The New Dimension programme, sometimes referred to as the New Dimension or New Dimensions, was started by the Department for Communities and Local Government in the UK, for fire and rescue services in England and Wales, following the September 11, 2001 attacks in the United States. It has provided equipment, training and standardised procedures to deal with terrorist attacks and major environmental disasters.

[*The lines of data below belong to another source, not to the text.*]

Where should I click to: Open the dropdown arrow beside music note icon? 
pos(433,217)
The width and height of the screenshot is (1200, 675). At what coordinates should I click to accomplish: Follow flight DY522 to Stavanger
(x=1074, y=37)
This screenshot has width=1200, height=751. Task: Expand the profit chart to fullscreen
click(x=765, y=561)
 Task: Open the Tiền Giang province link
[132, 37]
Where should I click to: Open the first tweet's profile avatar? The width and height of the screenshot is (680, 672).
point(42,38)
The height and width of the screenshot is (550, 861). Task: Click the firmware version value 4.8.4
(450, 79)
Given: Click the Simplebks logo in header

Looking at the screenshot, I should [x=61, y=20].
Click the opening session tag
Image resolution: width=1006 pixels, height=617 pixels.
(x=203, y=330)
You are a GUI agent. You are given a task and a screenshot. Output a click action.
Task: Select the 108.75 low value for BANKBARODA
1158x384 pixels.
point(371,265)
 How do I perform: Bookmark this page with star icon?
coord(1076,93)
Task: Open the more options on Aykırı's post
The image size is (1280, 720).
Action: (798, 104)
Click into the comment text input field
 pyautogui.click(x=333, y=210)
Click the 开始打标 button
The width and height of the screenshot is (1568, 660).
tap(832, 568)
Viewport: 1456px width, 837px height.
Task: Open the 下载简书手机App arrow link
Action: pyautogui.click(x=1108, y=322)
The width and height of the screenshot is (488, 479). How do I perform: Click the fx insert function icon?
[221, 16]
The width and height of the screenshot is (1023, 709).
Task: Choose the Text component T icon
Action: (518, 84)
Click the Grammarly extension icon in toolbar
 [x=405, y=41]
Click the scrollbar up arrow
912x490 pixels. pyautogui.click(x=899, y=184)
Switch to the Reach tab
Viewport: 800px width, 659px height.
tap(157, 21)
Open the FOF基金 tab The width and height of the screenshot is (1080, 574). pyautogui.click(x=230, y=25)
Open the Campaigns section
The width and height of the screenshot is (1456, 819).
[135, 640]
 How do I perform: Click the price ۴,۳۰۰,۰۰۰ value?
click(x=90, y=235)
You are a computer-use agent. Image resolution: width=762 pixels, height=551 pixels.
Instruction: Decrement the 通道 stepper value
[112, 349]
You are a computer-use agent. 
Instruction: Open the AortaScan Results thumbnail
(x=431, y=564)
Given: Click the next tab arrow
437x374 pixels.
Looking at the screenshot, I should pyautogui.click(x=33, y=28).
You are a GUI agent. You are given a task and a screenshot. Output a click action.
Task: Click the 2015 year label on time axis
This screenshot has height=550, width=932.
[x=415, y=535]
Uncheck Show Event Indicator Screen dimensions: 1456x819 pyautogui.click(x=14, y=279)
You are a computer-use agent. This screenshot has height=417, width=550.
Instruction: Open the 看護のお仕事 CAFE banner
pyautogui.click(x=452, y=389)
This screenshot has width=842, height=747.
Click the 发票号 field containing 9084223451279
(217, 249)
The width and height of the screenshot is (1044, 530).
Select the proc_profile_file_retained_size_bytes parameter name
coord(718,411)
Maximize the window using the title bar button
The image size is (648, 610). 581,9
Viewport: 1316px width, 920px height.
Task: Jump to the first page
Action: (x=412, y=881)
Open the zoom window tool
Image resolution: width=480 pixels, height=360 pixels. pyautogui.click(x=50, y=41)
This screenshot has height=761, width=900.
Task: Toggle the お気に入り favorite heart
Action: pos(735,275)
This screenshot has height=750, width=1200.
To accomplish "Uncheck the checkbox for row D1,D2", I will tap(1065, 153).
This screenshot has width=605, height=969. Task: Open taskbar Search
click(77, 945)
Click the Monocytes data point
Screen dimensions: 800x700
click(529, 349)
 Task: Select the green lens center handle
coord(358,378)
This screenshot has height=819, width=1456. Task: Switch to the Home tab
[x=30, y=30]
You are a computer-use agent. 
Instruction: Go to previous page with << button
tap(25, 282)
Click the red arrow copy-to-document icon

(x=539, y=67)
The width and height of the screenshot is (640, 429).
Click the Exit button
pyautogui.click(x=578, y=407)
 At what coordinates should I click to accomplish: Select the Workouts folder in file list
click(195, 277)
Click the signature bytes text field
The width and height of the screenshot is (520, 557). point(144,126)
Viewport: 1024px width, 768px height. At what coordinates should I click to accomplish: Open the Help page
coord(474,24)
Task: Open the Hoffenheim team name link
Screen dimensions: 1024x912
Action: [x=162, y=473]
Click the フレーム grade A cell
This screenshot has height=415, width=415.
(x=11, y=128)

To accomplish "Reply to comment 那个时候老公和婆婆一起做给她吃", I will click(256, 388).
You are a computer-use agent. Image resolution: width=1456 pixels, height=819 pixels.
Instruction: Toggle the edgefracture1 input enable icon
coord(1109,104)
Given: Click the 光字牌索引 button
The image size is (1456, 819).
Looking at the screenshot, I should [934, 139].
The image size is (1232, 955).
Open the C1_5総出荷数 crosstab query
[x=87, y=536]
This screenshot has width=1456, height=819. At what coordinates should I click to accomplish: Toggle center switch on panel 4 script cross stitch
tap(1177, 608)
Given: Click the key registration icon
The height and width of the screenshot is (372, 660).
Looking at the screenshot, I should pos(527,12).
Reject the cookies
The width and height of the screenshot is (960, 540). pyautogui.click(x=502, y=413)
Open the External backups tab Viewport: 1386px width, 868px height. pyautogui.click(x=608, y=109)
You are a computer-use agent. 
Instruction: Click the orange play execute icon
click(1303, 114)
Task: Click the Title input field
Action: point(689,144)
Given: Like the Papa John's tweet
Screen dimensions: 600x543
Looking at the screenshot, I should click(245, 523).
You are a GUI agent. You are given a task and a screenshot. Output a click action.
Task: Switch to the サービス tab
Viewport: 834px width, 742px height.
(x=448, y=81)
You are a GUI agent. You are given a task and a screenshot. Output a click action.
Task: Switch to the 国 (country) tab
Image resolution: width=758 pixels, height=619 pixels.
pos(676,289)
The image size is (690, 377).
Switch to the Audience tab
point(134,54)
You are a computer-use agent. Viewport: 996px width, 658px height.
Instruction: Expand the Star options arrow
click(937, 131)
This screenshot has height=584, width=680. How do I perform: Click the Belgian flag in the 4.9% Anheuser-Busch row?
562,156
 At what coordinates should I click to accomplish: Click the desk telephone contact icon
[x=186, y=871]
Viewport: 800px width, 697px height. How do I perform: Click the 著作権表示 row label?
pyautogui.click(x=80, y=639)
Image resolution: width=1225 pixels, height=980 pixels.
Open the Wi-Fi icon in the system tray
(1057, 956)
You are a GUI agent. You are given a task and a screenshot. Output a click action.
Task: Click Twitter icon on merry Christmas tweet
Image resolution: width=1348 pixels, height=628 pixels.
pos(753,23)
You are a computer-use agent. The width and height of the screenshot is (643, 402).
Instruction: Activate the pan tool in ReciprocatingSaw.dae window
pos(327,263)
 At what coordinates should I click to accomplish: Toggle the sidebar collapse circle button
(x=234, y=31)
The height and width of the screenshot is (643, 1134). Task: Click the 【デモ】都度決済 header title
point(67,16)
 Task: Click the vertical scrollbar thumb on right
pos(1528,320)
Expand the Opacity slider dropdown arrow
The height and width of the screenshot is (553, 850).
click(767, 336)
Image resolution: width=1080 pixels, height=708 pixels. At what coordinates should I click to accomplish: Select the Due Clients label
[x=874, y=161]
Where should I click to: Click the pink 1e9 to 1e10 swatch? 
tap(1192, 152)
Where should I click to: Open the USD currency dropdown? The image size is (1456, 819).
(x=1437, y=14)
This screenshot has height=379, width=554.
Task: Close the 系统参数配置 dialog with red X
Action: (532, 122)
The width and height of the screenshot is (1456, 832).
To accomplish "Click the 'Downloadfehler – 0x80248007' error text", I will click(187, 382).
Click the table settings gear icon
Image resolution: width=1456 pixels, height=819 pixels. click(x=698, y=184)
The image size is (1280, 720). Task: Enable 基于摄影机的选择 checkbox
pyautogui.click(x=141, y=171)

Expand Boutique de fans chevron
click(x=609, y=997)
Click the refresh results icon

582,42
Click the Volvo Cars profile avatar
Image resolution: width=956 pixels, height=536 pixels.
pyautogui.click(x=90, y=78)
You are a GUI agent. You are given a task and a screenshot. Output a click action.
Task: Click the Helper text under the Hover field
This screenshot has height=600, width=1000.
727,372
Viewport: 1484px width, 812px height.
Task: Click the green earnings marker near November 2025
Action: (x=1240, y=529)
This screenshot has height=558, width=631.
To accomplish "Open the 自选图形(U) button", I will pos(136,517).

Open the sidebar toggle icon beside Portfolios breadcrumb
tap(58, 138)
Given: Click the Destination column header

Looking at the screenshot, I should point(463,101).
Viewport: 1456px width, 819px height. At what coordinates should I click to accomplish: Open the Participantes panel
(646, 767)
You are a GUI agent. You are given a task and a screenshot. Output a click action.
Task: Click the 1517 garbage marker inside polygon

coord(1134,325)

The New Dimension programme operates at a national, regional and local level, and while it does not apply specifically to Scotland, a Fire and Rescue Service circular, published in 2007 noted that: "Officials in the Welsh Assembly Government and the Scottish Executive agree in principle that the general terms of the Mutual Aid Protocol should apply 'cross-border' between Scotland, England (and Wales)." In 2004, the provision of the New Dimensions Programme in Wales was devolved to the Welsh Assembly. Despite devolution, the Welsh New Dimensions policies, equipment and vehicles are near identical to its English and Scottish counterparts, training regularly with the two.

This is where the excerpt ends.